#### Extrait fourni
L’opacité du marché chinois complique évidemment l’analyse et les données statistiques d’un pays qui demeure l’une des pires dictatures de la planète doivent inciter à la prudence quant à l’interprétation des données chinoises. Il n’en demeure pas moins que la reconstitution en cours du cheptel porcin, mis à mal par la fièvre porcine en 2018-2020, est l’une des principales explications à cette progression de la demande en soja et maïs. Cette recapitalisation vise à réduire la dépendance aux importations de viande porcine qui s’étaient sensiblement accrues depuis 2018. Elle engendre une brutale augmentation du nombre de têtes à nourrir, et une restructuration du secteur, qui s’industrialise. Les petites unités disparaissent au profit de plus grandes ayant massivement recours aux aliments composés.

La demande accrue risque de perdurer

Et les perspectives laissent entendre que cette demande accrue pourrait bien perdurer. « Si la croissance démographique chinoise pourrait plafonner d’ici 2030, la croissance économique devrait de son côté se poursuivre, et avec elle l’augmentation de la consommation de certains produits alimentaires, notamment d’origine animale. Les Chinois consomment, chaque année, encore près de 30 kg de viande de moins que les Français, et les achats de produits laitiers y sont dix fois moindres que dans l’Hexagone », souligne Marie-Hélène Schwoob.
########
#### Données recueillies
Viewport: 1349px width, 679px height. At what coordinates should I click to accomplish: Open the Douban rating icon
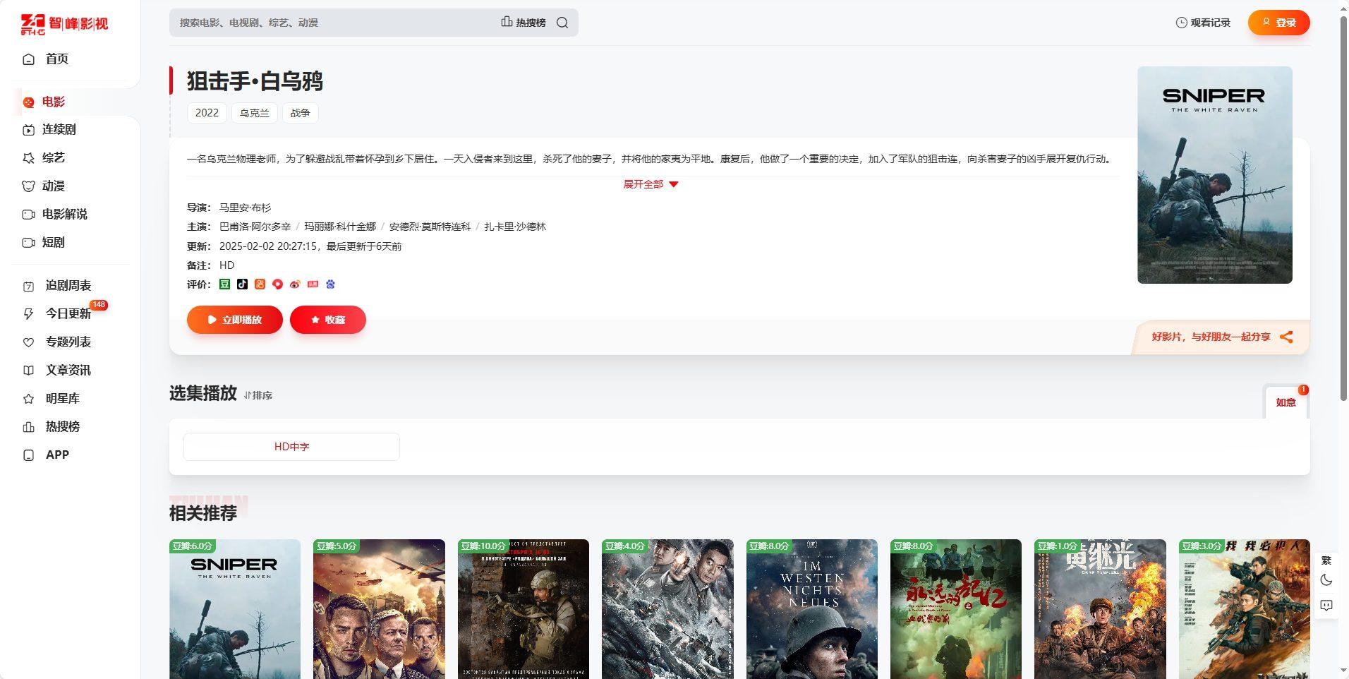[224, 284]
########
Travail demandé:
A - Dans le texte sur la demande chinoise en soja et maïs, que vise la recapitalisation du cheptel porcin ?
B - Chacune des affirmations suivantes concorde-t-elle avec le texte sur la demande chinoise en soja et maïs ? Répondez par oui ou par non et citez les mots du texte qui tranchent.
(i) Les petites unités d'élevage disparaissent au profit d'unités plus grandes.
(ii) Chaque année, les Chinois consomment davantage de viande que les Français.
(iii) La croissance économique chinoise devrait se poursuivre.
C - Poursuivez le texte sur la demande chinoise en soja et maïs après sa dernière phrase.

Réponses attendues:
A - Elle vise à réduire la dépendance aux importations de viande porcine, qui s'étaient sensiblement accrues depuis 2018.

B -
(i) Oui : « Les petites unités disparaissent au profit de plus grandes ayant massivement recours aux aliments composés. »
(ii) Non : « Les Chinois consomment, chaque année, encore près de 30 kg de viande de moins que les Français »
(iii) Oui : « la croissance économique devrait de son côté se poursuivre »

C -
D’après des prospectives relayées par Bloomberg, un groupe spécialisé dans l’actualité financière, l’exécutif chinois réfléchirait actuellement à substituer partiellement le maïs et le soja utilisés pour l’alimentation animale par des alternatives comme le riz, le blé, la pomme de terre et autres tourteaux d’oléagineux. Pour les autorités chinoises, une baisse de la consommation de soja et de maïs d’origine étrangère permettrait de réduire l’exposition aux fluctuations du marché international dans un contexte où la demande de l’Empire du Milieu est prévue pour exploser sur la prochaine décennie. Autant de facteurs qui laissent à penser que la dynamique imposée par la Chine sur le marché des céréales et oléagineux destinés à l’alimentation animale est partie pour durer !

(1) Rendu Ille-et-Vilaine, y compris majoration mensuelle.
(2) Départ Lorient.

Soja, maïs, mais aussi de la viande bovine

La Chine n’importe pas seulement des céréales, c’est aussi le premier importateur mondial de viande bovine. "En 2019, elle a concentré 23 % des échanges internationaux de viande bovine dans le monde, avec plus de 2,5 millions de téc importées, soit une progression de 36 % par rapport à l’année précédente", expliquait en juin dernier Jean-Marc Chaumet agroéconomiste à l’Institut de l’élevage.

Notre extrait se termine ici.